Derrière la couverture saisissante avec cette jeune femme dont le coup de feu semble allumer et nourrir un intense brasier, le lecteur découvre une narration visuelle très généreuse et prévenante vis-à-vis de lui. Le dessinateur prend le soin de représenter chaque élément dans le détail pour leur donner de la consistance, le lecteur prenant plaisir à prendre le temps de les regarder, que ce soit le pont en bois sur lequel passe le train, les bancs en bois dans les wagons, le bras et le manchon pour déverser le grain dans le wagon, une palissade en bois, les lampes à pétrole, les drapeaux américains et la fanions pour décorer la ville de Silver Creek à l’occasion du passage du gouverneur candidat au Sénat, le chandelier à six branches dans le grand salon d’apparat de la demeure des Mc Grady, la voilette de la veuve, les armatures intérieures en bois du grand tipi du shaman Isa-Tai, le modèle de fauteuil sur la véranda du colonel, différents du modèle de fauteuil dans sa salle à manger, les différentes zones du camp de Fort Sill, les formations rocheuses du désert, la ramure impressionnante des têtes d’élan décorant un grand hall d’un bâtiment du campus de Yale, etc. Il prend tout autant plaisir à la construction des séquences, à la variété des plans de prise de vue, que ce soit des cadrages larges pour donner de la place au paysage, ou des cadrages plus serrés sur les visages pendant les discussions qui peuvent devenir très tendues. L’artiste ne ménage pas sa peine pour donner à voir les différents lieux avec des cases très détaillées : une vision générale de la grand rue de Silver Creek, une longue perspective pour l’arrivée du train en gare, la grande salle du saloon vue depuis le balcon de l’étage, une case de la largeur de la page pour montrer Emily chevauchant dans un paysage sauvage, une vue générale en élévation de Fort Sill, une vue générale avec une perspective profonde du quai à partir duquel Emily et sa mère embarque sur le bateau, une case très impressionnante avec Emily en haut d’un escalier pour une vue plongeante vers une salle souterraine gigantesque dans un bâtiment de Yale, etc.

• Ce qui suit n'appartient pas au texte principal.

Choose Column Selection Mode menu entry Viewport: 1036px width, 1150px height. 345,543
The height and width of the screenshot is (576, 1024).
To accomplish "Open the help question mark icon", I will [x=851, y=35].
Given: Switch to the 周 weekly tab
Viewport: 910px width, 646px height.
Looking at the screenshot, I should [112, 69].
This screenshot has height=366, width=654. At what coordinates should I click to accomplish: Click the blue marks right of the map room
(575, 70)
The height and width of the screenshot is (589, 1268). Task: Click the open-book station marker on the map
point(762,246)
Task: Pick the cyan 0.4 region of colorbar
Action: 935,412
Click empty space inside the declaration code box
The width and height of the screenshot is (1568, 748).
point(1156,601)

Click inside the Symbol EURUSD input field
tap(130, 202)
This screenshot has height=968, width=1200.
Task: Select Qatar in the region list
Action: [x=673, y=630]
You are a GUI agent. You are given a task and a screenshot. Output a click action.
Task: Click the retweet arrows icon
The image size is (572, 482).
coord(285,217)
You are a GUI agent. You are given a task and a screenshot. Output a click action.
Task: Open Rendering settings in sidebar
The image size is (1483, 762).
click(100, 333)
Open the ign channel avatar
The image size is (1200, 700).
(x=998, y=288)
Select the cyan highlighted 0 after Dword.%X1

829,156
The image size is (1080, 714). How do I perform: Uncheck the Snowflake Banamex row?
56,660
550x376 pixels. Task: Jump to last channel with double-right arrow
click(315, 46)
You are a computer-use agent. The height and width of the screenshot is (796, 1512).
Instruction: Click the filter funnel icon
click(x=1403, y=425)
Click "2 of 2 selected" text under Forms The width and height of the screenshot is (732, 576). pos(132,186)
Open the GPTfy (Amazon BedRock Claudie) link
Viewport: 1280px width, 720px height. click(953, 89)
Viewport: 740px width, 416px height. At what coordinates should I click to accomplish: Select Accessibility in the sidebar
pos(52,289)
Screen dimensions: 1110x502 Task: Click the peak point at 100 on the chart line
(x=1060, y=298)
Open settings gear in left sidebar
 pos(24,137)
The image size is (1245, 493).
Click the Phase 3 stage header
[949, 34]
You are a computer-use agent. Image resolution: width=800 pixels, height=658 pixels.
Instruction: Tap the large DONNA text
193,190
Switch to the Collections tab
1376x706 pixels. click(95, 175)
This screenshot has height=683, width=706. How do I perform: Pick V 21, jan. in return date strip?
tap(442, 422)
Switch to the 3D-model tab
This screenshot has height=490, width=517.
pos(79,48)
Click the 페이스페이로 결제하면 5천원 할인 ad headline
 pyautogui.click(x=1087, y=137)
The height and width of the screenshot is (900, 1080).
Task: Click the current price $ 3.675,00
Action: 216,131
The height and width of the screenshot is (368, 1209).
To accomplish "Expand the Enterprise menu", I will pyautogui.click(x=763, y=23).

L’intrigue est construite sur deux fils temporels : le présent de l’histoire en 1900, alors qu’Emily arrive à Silver Creek, et des retours en arrière à partir de 1885 qui viennent en raconter plus sur son enfance, avec une forme d’écho sur son présent. L’auteur a choisi un personnage principal féminin ce qui ajoute une différence avec la grande majorité des westerns. Il évoque la condition féminine à l’époque : en tant que femme libre et indépendante, fille de prostituée, Emily n’a pas beaucoup de possibilités de source de revenu, et l’auteur ne se montre ni hypocrite, ni complaisant sur son activité dans une maison close. Pour autant, elle n’apparaît pas comme une victime, et il ne la transforme pas en objet du désir pour le lecteur, conservant ainsi son intégrité d’être humain indépendant. La dynamique de l’intrigue apparaît rapidement, entre Emily prenant l’initiative, les différentes forces de l’ordre (policiers, militaires ou enquêteurs privés) réagissant, des souvenirs du passé, des course-poursuites, donnant un rythme soutenu à l’ensemble. Parmi les thèmes : la justice opposée à la loi, les préjugés, la loi du plus fort, la condition féminine, la spoliation des Amérindiens, le pouvoir de l’argent, le racisme systémique envers les Amérindiens, etc.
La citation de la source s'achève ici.